Post
Topic
Board Bitcoin Discussion
Re: Bitcoin Block Size Conflict Ends With Latest Update
by
Lauda
on 21/06/2015, 20:59:24 UTC
I wonder. The laptop I'm using to type this on is seven years old. It still runs the most up to date video and photo programs that I ask of it and the spec is only a few % off what you'd buy now, albeit for less.
Consumer computing machinery seems to be becoming smaller and less energy intensive but relatively static in terms of specs.

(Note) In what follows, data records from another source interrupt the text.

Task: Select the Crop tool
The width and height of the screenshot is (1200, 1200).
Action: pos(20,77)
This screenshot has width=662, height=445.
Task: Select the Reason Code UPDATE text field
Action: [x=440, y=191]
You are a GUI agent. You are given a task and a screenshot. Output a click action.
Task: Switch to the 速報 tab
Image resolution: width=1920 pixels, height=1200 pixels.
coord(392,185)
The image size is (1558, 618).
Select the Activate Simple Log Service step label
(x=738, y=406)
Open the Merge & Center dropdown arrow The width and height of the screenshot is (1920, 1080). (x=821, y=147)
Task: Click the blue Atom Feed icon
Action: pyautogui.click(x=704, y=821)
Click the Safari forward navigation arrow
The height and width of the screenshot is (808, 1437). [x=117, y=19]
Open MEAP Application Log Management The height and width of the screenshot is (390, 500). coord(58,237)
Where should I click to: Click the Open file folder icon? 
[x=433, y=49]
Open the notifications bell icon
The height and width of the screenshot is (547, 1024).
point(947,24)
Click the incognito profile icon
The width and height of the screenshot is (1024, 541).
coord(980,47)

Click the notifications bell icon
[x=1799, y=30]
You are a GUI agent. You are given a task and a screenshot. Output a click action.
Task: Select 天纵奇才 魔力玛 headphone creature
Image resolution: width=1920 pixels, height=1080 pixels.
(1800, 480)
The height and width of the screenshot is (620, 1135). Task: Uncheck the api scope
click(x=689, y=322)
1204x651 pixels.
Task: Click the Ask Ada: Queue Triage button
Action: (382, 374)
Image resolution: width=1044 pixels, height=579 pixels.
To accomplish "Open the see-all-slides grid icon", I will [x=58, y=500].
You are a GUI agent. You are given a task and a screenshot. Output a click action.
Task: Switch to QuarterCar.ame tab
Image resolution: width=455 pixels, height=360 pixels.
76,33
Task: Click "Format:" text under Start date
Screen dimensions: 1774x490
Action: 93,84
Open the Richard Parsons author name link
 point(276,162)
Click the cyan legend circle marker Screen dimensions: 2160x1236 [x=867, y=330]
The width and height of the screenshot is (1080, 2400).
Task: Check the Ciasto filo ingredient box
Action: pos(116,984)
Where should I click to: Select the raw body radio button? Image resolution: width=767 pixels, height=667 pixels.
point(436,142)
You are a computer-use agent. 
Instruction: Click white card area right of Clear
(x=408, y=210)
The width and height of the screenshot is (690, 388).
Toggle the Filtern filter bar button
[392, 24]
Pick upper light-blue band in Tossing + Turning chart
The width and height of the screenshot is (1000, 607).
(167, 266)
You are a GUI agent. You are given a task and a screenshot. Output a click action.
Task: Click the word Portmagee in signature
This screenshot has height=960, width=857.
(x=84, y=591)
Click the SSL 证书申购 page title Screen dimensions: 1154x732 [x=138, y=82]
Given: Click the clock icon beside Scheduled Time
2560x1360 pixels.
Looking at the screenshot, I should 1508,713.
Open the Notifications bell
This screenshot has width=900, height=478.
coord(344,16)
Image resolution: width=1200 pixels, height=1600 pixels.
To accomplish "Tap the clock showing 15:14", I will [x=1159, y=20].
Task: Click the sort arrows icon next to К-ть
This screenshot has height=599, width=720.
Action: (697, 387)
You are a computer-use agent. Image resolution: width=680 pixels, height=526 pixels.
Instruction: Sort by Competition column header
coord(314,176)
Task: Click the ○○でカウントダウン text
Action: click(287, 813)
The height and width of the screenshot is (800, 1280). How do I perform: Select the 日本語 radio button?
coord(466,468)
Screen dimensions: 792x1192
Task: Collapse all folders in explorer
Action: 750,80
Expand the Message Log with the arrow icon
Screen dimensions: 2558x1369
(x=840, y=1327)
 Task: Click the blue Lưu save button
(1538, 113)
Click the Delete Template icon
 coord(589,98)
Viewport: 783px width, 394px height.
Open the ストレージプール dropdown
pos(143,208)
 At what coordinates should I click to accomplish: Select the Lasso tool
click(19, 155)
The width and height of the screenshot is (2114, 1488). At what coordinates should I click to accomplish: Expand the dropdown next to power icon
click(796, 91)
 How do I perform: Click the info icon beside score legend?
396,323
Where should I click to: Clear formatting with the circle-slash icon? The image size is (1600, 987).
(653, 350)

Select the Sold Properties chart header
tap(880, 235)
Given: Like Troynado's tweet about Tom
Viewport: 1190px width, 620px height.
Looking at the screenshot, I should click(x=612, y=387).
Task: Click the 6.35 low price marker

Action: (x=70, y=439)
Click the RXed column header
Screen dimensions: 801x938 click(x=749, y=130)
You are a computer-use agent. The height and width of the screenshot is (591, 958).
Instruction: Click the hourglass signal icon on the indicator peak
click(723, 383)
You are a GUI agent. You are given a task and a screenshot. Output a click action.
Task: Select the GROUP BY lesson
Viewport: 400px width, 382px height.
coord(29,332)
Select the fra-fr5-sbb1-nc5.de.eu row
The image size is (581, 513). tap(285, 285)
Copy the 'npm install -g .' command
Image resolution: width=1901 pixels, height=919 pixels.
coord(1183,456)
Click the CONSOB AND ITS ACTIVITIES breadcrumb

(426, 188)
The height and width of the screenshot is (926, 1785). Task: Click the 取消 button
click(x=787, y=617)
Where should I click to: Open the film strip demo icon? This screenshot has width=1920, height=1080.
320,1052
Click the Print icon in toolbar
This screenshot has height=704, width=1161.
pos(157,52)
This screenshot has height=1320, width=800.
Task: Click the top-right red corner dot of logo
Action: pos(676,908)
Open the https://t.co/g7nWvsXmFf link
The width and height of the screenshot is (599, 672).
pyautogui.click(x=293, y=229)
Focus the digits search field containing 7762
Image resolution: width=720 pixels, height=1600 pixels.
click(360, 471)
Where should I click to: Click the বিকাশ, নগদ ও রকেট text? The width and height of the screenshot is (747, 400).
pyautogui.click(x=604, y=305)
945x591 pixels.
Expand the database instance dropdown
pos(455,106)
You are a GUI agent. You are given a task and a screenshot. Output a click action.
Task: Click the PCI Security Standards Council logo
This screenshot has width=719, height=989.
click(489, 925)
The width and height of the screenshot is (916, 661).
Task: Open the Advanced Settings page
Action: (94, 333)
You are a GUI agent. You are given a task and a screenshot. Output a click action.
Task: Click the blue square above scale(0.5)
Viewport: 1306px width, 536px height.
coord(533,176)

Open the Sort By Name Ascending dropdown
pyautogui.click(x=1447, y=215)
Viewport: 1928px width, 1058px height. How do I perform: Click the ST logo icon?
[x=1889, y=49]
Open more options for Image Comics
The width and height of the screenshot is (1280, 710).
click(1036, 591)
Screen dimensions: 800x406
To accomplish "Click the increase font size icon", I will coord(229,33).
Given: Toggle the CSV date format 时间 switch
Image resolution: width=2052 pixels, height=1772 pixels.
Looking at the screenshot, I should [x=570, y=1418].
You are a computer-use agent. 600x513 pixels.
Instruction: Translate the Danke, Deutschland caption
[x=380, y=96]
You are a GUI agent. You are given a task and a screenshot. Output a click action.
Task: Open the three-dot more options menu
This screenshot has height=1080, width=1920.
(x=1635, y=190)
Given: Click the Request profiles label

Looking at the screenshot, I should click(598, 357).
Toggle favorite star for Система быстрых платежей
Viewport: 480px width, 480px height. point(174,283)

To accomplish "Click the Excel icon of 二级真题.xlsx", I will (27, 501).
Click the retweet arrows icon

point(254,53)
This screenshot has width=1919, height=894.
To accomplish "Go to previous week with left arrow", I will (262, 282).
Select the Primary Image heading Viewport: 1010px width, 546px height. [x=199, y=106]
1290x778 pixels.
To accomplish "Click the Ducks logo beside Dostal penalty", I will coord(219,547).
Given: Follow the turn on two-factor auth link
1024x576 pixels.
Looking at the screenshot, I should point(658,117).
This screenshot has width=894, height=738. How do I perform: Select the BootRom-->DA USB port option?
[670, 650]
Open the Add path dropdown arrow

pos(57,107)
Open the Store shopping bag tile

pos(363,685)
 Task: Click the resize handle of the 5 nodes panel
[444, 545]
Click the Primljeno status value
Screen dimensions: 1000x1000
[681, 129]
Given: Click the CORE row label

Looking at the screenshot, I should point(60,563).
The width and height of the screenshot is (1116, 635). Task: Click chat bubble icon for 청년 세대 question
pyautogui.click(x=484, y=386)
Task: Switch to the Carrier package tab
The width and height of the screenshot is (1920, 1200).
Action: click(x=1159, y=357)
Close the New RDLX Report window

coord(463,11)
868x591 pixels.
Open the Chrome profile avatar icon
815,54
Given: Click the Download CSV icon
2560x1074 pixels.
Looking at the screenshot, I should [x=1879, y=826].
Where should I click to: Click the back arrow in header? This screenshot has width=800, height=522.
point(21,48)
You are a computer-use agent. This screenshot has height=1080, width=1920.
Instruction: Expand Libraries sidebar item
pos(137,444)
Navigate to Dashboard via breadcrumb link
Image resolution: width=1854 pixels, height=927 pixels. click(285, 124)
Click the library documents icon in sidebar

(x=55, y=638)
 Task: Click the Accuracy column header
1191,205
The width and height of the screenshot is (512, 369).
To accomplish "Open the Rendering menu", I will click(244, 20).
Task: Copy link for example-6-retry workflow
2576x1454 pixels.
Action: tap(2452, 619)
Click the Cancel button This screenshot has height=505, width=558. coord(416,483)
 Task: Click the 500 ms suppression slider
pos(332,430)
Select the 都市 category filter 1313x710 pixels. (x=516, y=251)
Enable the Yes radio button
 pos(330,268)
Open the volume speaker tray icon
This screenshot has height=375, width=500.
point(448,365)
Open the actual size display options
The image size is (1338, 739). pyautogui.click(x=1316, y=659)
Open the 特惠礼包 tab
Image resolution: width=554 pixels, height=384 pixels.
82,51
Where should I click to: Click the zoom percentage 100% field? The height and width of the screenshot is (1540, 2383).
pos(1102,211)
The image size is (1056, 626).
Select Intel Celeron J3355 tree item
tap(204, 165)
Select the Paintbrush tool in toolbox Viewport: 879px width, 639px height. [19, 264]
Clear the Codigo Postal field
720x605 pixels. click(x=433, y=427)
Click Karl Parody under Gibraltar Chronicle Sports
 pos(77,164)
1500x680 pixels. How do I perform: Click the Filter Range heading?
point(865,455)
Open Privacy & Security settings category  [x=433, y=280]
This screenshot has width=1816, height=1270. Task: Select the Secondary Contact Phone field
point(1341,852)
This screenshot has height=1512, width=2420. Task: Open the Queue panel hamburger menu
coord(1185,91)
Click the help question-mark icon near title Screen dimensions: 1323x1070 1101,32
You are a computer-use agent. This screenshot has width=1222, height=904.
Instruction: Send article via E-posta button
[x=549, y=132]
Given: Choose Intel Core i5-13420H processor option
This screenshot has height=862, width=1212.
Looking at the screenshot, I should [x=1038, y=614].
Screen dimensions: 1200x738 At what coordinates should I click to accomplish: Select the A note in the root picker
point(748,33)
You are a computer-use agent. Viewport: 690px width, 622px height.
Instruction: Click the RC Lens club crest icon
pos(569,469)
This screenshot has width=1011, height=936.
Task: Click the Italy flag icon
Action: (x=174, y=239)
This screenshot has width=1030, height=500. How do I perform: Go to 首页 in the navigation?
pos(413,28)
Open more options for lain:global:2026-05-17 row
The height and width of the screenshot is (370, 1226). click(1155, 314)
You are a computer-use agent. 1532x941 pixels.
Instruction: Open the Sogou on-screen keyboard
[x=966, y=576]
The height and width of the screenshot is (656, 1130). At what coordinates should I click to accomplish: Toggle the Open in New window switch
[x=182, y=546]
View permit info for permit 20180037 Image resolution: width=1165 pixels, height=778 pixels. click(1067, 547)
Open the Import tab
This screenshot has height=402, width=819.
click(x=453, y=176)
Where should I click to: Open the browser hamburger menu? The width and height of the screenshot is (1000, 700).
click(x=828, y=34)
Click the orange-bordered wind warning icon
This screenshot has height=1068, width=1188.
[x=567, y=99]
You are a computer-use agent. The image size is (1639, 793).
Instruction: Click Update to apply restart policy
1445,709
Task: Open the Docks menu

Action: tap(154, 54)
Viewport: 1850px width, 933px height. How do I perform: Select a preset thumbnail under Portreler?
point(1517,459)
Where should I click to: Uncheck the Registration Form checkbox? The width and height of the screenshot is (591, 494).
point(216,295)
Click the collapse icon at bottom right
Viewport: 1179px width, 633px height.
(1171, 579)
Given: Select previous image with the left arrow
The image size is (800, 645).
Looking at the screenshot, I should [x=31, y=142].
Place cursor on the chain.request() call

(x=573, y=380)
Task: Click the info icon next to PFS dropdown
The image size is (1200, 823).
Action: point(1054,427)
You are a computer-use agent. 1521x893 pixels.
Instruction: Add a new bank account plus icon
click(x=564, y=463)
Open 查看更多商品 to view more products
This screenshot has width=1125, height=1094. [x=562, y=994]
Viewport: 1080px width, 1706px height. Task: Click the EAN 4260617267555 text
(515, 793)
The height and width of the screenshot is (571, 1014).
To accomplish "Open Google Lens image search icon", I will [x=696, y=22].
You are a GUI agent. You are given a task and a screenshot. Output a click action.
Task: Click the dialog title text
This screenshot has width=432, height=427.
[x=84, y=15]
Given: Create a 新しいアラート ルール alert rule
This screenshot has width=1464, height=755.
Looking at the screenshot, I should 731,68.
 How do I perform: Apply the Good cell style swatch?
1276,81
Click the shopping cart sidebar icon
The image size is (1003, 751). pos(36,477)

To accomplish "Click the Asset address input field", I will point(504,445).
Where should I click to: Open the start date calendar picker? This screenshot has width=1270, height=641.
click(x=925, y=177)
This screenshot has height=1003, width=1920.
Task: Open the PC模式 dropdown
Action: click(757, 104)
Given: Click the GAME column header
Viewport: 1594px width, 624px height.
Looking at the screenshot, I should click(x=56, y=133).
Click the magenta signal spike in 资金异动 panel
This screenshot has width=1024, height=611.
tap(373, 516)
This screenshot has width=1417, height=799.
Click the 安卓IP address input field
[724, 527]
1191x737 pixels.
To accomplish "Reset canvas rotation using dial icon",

As ever it's bandwidth that'll be the bitch. My broadband hasn't had any type of upgrade in well over a decade. I'm sure it'll keep up in a few megacities but outside those places progress is going to lag big time.
I do not agree with you. I don't believe that the performance/specification difference is only a few percentage. Performance has been improving with each release, however sometimes by only a small margin.
I'm disregarding laptops in the comparison; Desktop side: Let's assume that someone made a desktop PC with the best available CPU at that time, which would be the Intel® Core™ i7-965 Extreme Edition. We can easily compare that with the currently best CPU in the Extreme Edition lineup and that would be the Intel Core i7 5960X. Comparison , here are some examples:
Code:
More than 3.2x better geekbench (64-bit) score
Around 2.8x better PassMark score

If you compare GPU performance it is going to range from a 10 to 20x increase in terms of performance.

Okay let's get back on track. Unless we actually have quite better hardware in 20 years time, this might become a problem. We might need a heavy pruning feature.
If we assume that all of the blocks will be almost full, we would have:
7 GB x 6 blocks per hour x 24 hours = 1008 GB per day.